Depuis sa création, il y a plus de 150 ans, le fameux petit cône violet a déjà fait couler beaucoup de sucre. Friandise ancestrale du Royaume de Belgique, le ''Cuberdon'' renferme plusieurs secrets liés à ses origines et à sa recette artisanale jalousement gardée...
La légende la plus répandue sur l'origine du cuberdon prétend que le bonbon fut conçu au 19° siècle par un membre du clergé vivant en Flandre, dans la région de Bruges. De là serait né son surnom de "bonnet de curé".

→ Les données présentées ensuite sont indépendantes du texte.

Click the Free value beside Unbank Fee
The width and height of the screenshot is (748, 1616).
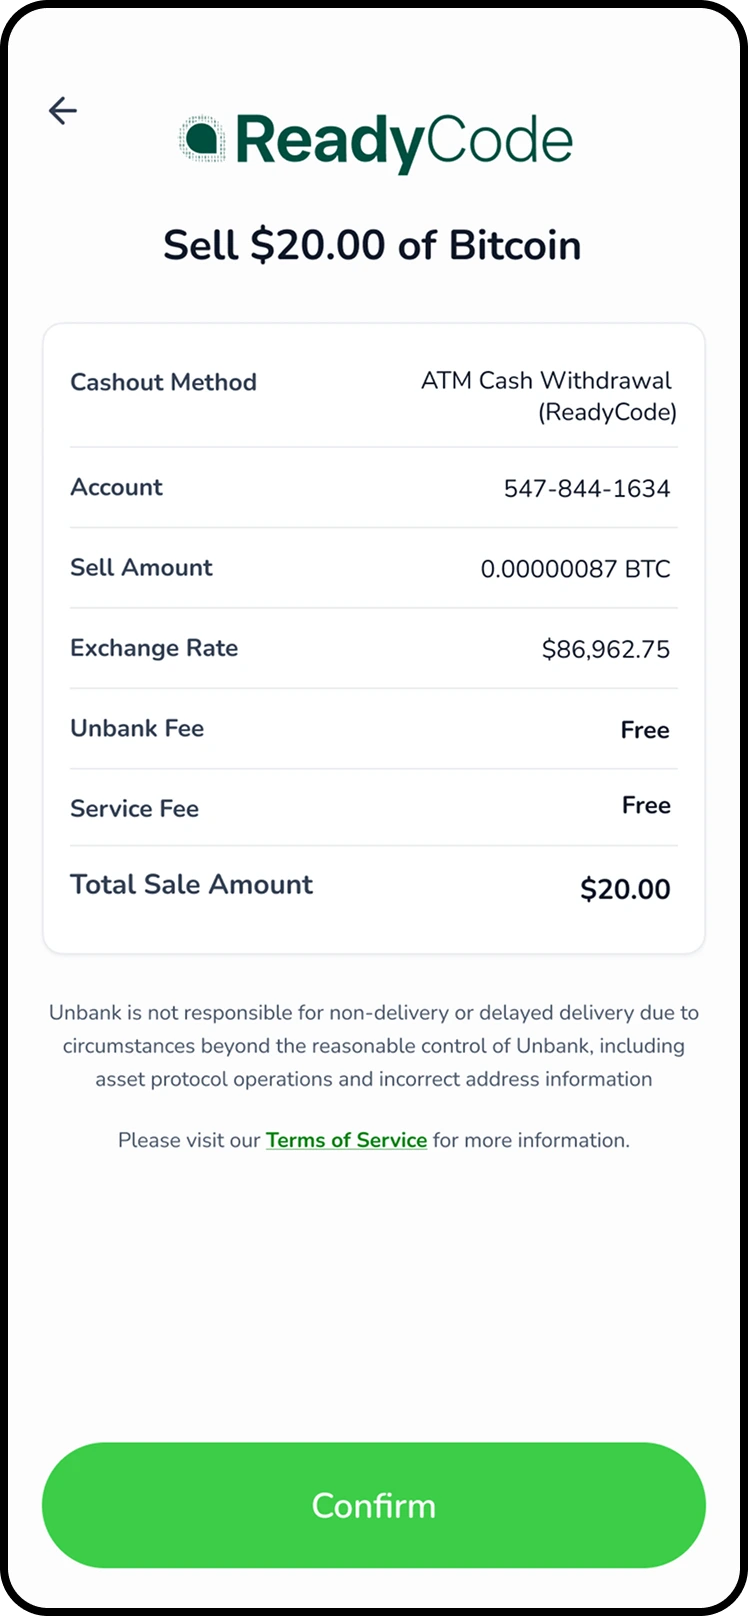[x=645, y=730]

La piste flamande semble se confirmer quand on sait que dans la langue de Vondel, ''kuper'' signifie ''cône'', une forme faisant directement référence à celle du cuberdon. Mais comme rien n'est simple dans le Plat Pays, il s'avère que les Flamands, contrairement à leurs voisins Wallons, n'utilisent pas le mot ''cuberdon'' pour nommer le divin bonbon, mais bien le terme ''neuzeke'', signifiant ''petit nez''.
De plus, en l'an 2000, un ouvrage paru aux éditions Duculot, attribue son origine à la langue française, les étymologistes expliquant ce mot par une altération de cul (de) bourdon.
Si les gastronomes wallons et flamands se disputent parfois l'origine du cuberdon, ils sont unanimes sur un point: son goût est unique et inimitable.
Le véritable cuberdon se compose d'une fine croûte extérieure qui éclate subtilement dans la bouche et libère un sirop raffiné et sucré. Il doit être dégusté dans les 8 semaines qui suivent sa fabrication, pour conserver tout son fondant.
Le cuberdon traditionnel est obtenu à partir d'un arôme de framboise, qui lui confère sa jolie couleur pourpre.